[ASSIGNED TASK]
Transcribe the stretch of entries below from the line with "The width and height of the screenshot is (644, 362)." through the line with "Given: Open the Search icon in left rail", exactly and with both ends included; leave out all other lines.

----- TASK DATA

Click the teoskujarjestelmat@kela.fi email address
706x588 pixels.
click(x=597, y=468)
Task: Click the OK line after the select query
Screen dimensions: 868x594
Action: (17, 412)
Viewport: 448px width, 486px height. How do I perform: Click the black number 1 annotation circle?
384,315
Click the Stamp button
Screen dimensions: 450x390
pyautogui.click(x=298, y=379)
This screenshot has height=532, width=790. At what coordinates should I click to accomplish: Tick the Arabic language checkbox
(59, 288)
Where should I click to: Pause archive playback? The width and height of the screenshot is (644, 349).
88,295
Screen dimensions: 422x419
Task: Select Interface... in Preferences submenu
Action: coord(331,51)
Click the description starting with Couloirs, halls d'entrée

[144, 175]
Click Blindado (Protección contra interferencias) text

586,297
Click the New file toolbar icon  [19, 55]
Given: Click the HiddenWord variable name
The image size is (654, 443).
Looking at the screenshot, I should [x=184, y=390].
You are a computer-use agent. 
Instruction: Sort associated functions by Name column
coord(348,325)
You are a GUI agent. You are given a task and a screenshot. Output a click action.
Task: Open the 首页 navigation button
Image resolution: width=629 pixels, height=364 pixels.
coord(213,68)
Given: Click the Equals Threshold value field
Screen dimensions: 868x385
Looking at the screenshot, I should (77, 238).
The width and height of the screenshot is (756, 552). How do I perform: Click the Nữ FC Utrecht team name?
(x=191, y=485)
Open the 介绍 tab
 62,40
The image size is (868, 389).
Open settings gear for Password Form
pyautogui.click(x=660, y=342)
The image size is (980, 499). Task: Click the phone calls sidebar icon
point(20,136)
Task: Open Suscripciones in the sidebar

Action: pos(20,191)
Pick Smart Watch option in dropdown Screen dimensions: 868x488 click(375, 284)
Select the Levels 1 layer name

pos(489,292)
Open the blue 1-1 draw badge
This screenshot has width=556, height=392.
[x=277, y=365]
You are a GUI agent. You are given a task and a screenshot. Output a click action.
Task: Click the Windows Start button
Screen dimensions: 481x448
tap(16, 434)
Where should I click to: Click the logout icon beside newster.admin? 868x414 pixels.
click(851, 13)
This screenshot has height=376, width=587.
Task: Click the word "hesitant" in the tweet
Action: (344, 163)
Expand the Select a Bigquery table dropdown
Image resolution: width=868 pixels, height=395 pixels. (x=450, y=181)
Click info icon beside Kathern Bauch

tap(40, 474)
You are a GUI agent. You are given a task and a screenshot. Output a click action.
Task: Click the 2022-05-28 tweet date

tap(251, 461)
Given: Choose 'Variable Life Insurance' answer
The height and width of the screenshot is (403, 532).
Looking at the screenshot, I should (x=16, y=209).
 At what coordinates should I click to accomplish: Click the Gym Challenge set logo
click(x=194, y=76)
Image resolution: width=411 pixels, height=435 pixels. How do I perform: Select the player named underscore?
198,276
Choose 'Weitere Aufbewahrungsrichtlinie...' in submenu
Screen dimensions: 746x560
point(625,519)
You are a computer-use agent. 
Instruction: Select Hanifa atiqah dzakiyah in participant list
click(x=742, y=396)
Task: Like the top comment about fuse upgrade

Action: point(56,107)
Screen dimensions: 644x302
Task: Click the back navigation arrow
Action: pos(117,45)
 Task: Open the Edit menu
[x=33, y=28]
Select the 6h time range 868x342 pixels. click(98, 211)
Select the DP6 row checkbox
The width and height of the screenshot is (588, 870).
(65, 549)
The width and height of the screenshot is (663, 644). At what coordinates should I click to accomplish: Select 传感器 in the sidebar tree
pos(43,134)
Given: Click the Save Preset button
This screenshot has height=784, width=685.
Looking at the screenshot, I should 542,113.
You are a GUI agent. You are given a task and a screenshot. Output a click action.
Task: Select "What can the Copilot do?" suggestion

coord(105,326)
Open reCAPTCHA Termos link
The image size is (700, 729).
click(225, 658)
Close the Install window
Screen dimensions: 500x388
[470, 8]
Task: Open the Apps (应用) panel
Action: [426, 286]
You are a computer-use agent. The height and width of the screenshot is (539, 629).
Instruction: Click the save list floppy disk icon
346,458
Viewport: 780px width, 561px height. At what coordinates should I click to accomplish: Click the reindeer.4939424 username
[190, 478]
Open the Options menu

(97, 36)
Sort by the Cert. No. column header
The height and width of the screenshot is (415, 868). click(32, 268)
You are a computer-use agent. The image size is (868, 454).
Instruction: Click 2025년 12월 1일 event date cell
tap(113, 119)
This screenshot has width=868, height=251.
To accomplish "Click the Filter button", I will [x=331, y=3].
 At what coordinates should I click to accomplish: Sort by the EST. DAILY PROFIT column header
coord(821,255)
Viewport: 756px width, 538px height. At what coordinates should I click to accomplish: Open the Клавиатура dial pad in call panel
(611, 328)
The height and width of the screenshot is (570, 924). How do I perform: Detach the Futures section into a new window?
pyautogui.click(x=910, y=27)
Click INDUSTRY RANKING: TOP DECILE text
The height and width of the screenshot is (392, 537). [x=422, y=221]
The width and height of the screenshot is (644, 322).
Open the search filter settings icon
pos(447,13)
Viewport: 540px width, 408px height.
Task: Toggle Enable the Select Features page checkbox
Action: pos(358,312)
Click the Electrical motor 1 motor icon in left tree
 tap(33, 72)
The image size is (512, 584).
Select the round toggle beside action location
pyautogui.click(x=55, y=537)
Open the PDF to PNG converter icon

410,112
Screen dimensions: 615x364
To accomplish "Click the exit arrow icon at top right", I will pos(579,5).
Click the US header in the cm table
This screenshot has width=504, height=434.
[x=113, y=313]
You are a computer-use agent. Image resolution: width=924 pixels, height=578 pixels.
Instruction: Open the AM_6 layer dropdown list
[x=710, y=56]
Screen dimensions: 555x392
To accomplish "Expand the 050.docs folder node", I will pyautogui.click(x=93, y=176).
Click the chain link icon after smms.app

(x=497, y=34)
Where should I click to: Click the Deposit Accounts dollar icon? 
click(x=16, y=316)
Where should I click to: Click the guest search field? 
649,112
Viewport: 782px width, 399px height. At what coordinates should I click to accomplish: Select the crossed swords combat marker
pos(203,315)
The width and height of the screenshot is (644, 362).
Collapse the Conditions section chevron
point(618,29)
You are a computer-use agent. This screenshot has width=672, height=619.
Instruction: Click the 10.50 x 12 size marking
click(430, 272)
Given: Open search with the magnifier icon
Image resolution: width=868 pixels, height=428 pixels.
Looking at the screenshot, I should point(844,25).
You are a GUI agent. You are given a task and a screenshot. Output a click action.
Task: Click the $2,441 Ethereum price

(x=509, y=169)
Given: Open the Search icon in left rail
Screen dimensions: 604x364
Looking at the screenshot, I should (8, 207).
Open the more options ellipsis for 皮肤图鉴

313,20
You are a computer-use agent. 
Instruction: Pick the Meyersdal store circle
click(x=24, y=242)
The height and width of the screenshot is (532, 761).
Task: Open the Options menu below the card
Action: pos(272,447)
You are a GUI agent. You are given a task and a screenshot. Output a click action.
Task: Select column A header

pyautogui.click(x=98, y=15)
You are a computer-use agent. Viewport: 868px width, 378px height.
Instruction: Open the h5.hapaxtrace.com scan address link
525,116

----------

[RESPONSE TO THE TASK]
The width and height of the screenshot is (644, 362).
Collapse the Conditions section chevron
point(618,29)
You are a computer-use agent. This screenshot has width=672, height=619.
Instruction: Click the 10.50 x 12 size marking
click(430, 272)
Given: Open search with the magnifier icon
Image resolution: width=868 pixels, height=428 pixels.
Looking at the screenshot, I should point(844,25).
You are a GUI agent. You are given a task and a screenshot. Output a click action.
Task: Click the $2,441 Ethereum price

(x=509, y=169)
Given: Open the Search icon in left rail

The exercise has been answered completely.